Bei Werkzeugen für die Systemmodellierung denkt man nicht unbedingt als erstes an SAP. Daher war ich überrascht, als Christian Markus, ein Leser von SE-Trends, darauf aufmerksam machte. Kurzerhand habe ich ihn eingeladen, einen Gastartikel zu dem Thema zu schreiben.
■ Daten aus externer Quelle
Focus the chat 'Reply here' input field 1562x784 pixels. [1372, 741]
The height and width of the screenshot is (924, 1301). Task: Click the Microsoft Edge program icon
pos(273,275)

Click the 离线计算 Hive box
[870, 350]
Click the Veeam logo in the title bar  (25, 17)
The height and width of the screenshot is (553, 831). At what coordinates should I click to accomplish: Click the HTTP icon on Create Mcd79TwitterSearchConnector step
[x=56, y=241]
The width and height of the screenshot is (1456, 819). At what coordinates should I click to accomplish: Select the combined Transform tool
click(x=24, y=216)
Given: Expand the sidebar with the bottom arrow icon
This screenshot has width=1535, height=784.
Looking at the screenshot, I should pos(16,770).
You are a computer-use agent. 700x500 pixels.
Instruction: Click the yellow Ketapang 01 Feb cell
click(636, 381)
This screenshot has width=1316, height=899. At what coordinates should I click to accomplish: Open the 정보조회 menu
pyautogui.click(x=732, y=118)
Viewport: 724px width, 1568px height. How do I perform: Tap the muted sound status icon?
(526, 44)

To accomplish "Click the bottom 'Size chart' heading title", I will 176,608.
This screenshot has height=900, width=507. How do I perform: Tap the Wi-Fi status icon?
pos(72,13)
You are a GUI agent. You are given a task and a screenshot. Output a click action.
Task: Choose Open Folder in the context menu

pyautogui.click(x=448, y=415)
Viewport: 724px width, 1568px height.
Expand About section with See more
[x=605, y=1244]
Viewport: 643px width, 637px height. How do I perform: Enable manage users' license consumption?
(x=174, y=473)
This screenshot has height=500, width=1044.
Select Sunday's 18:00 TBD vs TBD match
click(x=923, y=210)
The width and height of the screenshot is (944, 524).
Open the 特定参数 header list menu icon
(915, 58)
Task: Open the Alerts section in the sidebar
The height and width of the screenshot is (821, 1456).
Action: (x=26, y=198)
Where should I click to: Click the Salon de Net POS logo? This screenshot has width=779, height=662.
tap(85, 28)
Gastartikel von Christian Markus

Wie auch in diesem Blog zuletzt dargestellt, gibt es für das hoch aktuelle Thema MBSE eine Reihe gut etablierter Lösungen – klar dominant hierbei der Cameo Systems Modeller. Allerdings kam in den Diskussionen rund um den TdSE 2020 auch die Sorge auf, ob die angestrebten PLM Szenarien mit den existenten Werkzeugen realisierbar sein werden. Nicht zuletzt deshalb endete wohl auch die Betrachtung der bekannten und verwendeten MBSE Tools in Michaels Beitrag mit dem Wunsch nach neuen Wettbewerbern im MBSE Umfeld.

Nach meiner Anmerkung, dass es mit SAP durchaus einen neuen Anbieter gäbe, kam die Idee auf, den Ansatz von SAP hier einmal vorzustellen und grob einzuordnen.

Mit der Lösung SAP Enterprise Produkt Development (SAP EPD) betritt SAP also die Bühne der Systemmodellierungstools und wird damit zu einem Anbieter im Bereich MBSE.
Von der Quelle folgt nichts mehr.